1

I am struggling in the preprocessing of some analyses. I have a dataframe with around 100 observations and quite a few possible predictors (categorial and numerical data, about 20 in total). I am quite aware of the restricted number of cases and the inherent problems, still I would like to come up with some predictions and yet a parimonious model. I chose glmStepAIC method from the caret package using a code similar to this

train_control <- trainControl(method = "repeatedcv", 
                              number = 10, 
                              savePredictions = "final", 
                              classProbs = TRUE, 
                              repeats=5)

mdl_step <- train(dataframe %>% select(-dv), dataframe$dv, method = 'glmStepAIC', preProcess = c("center", "scale"), tuneLength = 10, family = binomial, trControl = train_control, metric = "Accuracy")

The results are credible and the models make sense, but I am aware that the estimates are too optimistic [1], so I have been trying to find out about possible ways to validate our results. I have come across the possibility of pre-processing the data with lasso or ridge regression, but I can't find any examples and don't know how to set this up. Is there anyone who can give me some advice?

2 Answers2

3

Both your use of an automated stepwise regression and of accuracy as your metric are highly troublesome, as the corresponding linked pages explain in detail. Those approaches are likely to overfit, as you recognize for stepwise selection, and won't work well on new data samples. You certainly cannot use this approach for inference (p-values, confidence intervals), as your final model doesn't take into account that you used the outcomes to choose the model.

No form of "pre-processing" will help if you then simply use it as a prelude to stepwise predictor selection or some other automated modeling process that uses the outcomes to build the model. You end up with the same problems.

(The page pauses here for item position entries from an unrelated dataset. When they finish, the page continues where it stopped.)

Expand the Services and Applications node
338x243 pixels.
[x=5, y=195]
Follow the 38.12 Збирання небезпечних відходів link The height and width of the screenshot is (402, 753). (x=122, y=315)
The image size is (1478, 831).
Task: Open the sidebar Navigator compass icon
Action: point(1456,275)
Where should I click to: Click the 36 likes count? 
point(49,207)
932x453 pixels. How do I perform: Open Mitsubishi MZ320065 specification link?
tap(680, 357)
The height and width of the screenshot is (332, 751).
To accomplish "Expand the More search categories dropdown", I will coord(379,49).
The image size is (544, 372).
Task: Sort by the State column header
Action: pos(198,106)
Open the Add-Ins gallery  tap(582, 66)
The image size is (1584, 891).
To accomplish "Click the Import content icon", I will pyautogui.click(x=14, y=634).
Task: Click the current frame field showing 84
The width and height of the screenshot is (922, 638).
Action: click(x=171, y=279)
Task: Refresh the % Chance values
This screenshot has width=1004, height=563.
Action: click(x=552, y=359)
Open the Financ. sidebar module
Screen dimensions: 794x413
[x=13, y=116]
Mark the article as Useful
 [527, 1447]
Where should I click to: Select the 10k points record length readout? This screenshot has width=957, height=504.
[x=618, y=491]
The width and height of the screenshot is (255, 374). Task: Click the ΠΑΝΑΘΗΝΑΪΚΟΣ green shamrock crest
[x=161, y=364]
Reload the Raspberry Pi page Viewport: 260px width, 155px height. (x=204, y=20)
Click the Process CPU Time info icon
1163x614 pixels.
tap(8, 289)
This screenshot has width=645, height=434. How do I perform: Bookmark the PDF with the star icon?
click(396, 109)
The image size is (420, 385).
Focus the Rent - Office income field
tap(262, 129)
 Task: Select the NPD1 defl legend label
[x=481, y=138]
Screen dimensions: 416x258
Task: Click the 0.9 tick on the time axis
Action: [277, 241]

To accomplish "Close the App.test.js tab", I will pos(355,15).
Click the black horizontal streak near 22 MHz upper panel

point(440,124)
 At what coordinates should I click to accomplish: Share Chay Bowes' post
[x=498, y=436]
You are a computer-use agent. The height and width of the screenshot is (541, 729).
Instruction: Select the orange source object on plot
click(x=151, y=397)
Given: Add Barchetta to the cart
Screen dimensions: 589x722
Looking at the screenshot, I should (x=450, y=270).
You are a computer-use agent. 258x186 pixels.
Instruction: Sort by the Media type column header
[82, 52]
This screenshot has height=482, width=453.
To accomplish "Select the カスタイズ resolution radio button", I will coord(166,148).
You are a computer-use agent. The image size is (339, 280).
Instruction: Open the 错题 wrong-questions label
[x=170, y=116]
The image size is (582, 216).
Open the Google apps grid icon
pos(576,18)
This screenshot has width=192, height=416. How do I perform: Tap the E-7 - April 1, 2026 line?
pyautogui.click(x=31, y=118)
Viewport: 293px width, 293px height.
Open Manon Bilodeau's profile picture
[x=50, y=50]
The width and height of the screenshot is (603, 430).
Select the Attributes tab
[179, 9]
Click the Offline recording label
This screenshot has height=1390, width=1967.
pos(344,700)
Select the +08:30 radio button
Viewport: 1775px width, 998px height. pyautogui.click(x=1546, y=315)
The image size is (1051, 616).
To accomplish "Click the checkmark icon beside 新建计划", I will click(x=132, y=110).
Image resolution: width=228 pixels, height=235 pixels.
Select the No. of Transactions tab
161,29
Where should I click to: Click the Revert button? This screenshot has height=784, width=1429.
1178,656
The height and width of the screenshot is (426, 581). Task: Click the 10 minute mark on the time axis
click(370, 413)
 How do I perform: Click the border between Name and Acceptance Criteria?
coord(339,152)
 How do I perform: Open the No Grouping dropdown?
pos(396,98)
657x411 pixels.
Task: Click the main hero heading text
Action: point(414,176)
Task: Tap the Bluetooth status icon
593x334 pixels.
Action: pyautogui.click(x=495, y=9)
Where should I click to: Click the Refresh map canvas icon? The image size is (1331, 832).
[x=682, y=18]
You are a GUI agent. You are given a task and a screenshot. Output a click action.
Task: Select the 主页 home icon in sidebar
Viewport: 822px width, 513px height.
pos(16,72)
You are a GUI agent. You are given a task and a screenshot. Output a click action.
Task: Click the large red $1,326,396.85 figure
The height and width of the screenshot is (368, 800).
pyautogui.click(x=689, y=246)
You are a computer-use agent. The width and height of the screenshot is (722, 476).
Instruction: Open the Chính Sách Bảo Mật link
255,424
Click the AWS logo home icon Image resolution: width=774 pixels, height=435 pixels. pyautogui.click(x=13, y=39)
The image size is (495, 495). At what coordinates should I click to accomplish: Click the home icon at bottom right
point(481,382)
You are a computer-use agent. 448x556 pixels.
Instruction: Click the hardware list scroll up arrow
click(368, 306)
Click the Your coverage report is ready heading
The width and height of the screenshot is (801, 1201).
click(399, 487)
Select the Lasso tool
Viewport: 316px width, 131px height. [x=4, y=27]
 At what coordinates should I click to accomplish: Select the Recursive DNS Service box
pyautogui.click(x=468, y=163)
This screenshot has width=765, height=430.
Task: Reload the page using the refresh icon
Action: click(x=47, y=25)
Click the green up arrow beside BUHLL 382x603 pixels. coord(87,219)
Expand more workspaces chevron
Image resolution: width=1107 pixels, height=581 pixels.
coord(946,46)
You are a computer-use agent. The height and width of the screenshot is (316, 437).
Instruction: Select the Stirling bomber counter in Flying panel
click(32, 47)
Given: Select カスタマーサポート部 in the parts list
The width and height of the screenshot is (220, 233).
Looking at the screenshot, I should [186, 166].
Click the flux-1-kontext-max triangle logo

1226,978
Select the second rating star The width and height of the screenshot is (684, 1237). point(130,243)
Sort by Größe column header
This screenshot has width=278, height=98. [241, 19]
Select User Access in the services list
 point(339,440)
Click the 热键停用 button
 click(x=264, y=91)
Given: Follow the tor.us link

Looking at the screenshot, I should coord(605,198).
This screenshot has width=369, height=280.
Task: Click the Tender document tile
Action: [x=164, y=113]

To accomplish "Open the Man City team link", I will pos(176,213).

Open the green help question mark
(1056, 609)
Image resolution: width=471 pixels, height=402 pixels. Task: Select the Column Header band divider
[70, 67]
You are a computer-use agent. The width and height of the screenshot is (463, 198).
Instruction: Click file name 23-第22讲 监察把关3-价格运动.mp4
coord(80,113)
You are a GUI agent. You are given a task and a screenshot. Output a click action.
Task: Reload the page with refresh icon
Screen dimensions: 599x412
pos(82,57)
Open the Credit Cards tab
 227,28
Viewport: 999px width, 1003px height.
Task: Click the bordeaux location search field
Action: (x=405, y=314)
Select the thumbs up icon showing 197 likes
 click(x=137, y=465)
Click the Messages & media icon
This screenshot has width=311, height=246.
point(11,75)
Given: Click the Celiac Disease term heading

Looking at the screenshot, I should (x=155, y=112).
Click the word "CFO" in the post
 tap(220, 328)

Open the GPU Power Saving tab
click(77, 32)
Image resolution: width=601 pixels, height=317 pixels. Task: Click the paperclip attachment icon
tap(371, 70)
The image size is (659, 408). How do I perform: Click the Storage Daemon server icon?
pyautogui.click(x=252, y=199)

You have two types of choices if you want a validated model.

First, and probably most useful, is to use a penalized model based on LASSO or ridge regression directly--not as a prelude to stepwise selection. The penalization of regression coefficients in those methods brings the final model's "optimism" down to reasonable levels.

Second is to document the optimism of your modeling process and adjust your model accordingly. Take a bootstrap sample of your data (same sample size, but with replacement). That mimics the process of taking your original data sample from the underlying population. Apply your automated modeling process to the bootstrap sample. Evaluate that model's performance both on the corresponding bootstrap sample and on the full data set: the difference (how much better it performs on the bootstrap sample than on the full data set) is an estimate of the "optimism" of the fit. Repeat a few hundred times to get an overall estimate of the "optimism" of the modeling process. That's called the "optimism bootstrap."

When you do either of the above, use a proper scoring rule like log-loss or the Brier score instead of "accuracy," which is based on an assumption about a probability cutoff for class assignment.

Frank Harrell's notes on Regression Modeling Strategies go into extensive detail on these matters.

EdM
  • 92,183
  • 10
  • 92
  • 267
  • Wow, thanks @EdM and @jmarkov for your answer and the impetus you give. I will get to grips with creating a computational framework to implement all of what @EdM suggested including the penalisation method as option in train and method = 'optimism_boot' in trainControl but especially updating the metric. Above all, my work in research has taught me a natural critique of overly optimistic results, no matter how well they fit what I suspected - probably even especially in cases where it fits too well, especially with small data sets. – umrpedrod Jan 12 '23 at 22:54
1

If your model gives good predictions and "makes sense" as in "based on your previous knowledge it gives results which you can reasonably expect", then in my opinion you are likely on the right way, meaning that data should not be biased and your best prediction model can be used to predict new observations. If your data are biased, I don't think you can validate your predictions running a regression model with a regularization technique, because the results will contain the same bias as the prediction model.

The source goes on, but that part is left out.